-- Your task --
Continue the article about conditions for detained migrant children from the point where it stops.

-- Document excerpt --
Sleeping on concrete floors with the lights on day and night, flu and lice outbreaks, no access to soap or toothbrushes — these are some of the shocking reports of conditions inside facilities where the government is detaining migrant children.

Joining Boston Public Radio to share his analysis was medical ethicist Arthur Caplan. Caplan is the Drs. William F. and Virginia Connolly Mitty Chair and director of the Division of Medical Ethics at NYU Langone Medical Center, as well as the co-host of the "Everyday Ethics" podcast.

Caplan likened the conditions to "torture" and emphasized that is legal for immigrants to seek asylum in the United States.

"Whether we decide to take them or not, we shouldn't be torturing children," Caplan said.

Caplan said he believes there is an obligation on the part of medical professionals to intervene. He additionally pointed to a petition condemning the treatment of children in the camps signed by over 800 bioethicists.

-- Dataset records --
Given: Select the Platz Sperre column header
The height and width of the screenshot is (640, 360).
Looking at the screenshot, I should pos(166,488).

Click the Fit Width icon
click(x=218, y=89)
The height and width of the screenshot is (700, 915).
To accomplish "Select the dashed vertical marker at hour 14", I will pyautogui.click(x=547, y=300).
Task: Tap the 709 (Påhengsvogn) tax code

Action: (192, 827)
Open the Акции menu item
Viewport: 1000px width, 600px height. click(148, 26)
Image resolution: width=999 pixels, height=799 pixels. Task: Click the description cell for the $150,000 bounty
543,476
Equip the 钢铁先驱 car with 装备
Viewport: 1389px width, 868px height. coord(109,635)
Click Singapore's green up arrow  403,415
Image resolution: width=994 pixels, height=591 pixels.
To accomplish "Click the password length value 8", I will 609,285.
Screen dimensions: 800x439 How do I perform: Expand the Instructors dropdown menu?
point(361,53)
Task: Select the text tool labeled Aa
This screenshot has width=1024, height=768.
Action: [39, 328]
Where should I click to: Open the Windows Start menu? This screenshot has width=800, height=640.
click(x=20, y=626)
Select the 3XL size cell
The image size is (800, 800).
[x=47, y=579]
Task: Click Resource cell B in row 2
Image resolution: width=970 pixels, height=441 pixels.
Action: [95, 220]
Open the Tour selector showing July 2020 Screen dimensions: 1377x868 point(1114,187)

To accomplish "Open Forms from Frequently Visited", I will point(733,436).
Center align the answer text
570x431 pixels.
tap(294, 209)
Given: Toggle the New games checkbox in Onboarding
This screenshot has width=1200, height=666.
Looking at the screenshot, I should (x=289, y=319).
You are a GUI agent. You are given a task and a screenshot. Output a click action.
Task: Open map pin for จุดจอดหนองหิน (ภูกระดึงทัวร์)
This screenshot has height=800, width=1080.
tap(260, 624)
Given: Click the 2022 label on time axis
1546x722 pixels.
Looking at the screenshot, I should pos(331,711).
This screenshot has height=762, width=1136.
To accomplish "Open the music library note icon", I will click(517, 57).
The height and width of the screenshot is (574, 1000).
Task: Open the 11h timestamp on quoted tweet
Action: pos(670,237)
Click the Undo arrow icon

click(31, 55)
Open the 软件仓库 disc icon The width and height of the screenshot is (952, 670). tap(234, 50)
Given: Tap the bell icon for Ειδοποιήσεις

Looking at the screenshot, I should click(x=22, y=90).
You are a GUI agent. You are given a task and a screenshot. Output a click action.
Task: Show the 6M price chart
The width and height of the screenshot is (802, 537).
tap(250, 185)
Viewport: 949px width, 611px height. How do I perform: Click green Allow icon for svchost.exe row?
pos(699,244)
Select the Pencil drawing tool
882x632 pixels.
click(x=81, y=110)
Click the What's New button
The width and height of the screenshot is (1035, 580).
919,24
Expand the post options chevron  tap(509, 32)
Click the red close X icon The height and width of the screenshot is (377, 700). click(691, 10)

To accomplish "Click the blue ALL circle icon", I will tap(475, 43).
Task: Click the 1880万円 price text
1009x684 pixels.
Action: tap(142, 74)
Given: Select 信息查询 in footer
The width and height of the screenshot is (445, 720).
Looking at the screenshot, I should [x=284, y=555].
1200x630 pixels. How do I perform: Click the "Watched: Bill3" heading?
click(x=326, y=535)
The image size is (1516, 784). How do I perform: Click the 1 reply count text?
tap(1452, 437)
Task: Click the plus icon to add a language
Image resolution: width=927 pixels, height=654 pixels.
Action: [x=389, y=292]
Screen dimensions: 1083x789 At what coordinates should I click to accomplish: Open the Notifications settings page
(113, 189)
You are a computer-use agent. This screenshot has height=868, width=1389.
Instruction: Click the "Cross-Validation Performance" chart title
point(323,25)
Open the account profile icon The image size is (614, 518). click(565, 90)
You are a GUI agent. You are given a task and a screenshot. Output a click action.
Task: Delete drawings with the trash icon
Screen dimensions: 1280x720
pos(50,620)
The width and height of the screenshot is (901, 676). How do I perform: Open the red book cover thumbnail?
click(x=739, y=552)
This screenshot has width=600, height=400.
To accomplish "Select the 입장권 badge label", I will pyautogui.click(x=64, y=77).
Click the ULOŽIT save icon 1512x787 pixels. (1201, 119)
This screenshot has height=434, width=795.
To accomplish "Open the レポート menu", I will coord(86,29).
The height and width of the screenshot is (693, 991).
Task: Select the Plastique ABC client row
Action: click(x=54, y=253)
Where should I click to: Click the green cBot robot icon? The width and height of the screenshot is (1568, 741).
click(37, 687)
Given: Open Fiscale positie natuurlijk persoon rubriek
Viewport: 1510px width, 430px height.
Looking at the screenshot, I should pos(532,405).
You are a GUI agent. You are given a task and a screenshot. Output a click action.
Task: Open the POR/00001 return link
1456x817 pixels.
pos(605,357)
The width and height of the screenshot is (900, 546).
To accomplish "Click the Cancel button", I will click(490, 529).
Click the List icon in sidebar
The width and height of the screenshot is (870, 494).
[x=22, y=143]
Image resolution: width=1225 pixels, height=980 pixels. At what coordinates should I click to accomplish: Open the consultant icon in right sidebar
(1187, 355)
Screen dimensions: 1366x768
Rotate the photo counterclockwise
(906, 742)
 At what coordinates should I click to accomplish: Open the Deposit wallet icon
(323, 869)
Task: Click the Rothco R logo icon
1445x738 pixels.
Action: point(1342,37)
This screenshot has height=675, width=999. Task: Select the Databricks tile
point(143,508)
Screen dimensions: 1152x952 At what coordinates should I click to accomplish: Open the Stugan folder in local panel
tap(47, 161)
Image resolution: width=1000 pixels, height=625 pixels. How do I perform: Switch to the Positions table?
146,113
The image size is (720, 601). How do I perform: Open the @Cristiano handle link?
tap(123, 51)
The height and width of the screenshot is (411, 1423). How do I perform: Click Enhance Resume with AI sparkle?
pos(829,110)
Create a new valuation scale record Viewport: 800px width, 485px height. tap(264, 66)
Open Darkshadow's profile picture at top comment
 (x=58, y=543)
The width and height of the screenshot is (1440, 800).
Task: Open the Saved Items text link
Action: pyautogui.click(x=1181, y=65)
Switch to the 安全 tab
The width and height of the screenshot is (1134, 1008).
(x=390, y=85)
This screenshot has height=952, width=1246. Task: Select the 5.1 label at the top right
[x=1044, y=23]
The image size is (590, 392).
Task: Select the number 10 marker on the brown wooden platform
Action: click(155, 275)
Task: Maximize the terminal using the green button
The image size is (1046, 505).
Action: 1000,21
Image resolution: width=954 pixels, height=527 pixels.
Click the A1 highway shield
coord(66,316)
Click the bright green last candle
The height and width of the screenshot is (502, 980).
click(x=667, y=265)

-- Reply --
"I think [medical professionals] have a duty to try to get in there, now that we have reports of abuse. I think they should be lining up to say 'We have to go in and examine conditions regularly and the kids, because they're clearly being abused,'" he said.

"I think [doctors] need to say to either state or county officials, we have to go in there — or why aren't you sending us in there?" he continued.

Caplan believes doctors should be on site daily to ensure migrants, particularly children, are kept safe.

"There should be a doctor there every single day. Not just to check conditions, but to look at the kids," he said.